+++ Input records
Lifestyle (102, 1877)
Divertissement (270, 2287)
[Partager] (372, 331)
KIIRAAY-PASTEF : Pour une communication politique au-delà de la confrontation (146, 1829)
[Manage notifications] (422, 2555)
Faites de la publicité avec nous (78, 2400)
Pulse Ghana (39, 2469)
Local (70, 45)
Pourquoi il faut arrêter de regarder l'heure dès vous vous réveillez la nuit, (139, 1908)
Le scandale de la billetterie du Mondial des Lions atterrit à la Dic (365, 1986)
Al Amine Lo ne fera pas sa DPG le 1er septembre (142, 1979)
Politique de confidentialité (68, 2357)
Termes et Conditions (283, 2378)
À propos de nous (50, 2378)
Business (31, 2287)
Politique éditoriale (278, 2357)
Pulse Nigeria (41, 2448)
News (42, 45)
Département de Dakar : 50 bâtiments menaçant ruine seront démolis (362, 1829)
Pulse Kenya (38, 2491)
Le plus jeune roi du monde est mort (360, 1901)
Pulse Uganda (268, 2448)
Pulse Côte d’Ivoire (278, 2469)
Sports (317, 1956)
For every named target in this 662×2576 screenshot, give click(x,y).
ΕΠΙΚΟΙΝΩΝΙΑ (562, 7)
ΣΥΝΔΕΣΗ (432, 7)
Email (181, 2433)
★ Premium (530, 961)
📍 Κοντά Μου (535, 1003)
++++++
* [To do]:
Considering only the material above, set down every line from the one with "Termes et Conditions (283, 2378)" to the one with "Pulse Kenya (38, 2491)", inclusive, exactly as written.

* [Result]:
Termes et Conditions (283, 2378)
À propos de nous (50, 2378)
Business (31, 2287)
Politique éditoriale (278, 2357)
Pulse Nigeria (41, 2448)
News (42, 45)
Département de Dakar : 50 bâtiments menaçant ruine seront démolis (362, 1829)
Pulse Kenya (38, 2491)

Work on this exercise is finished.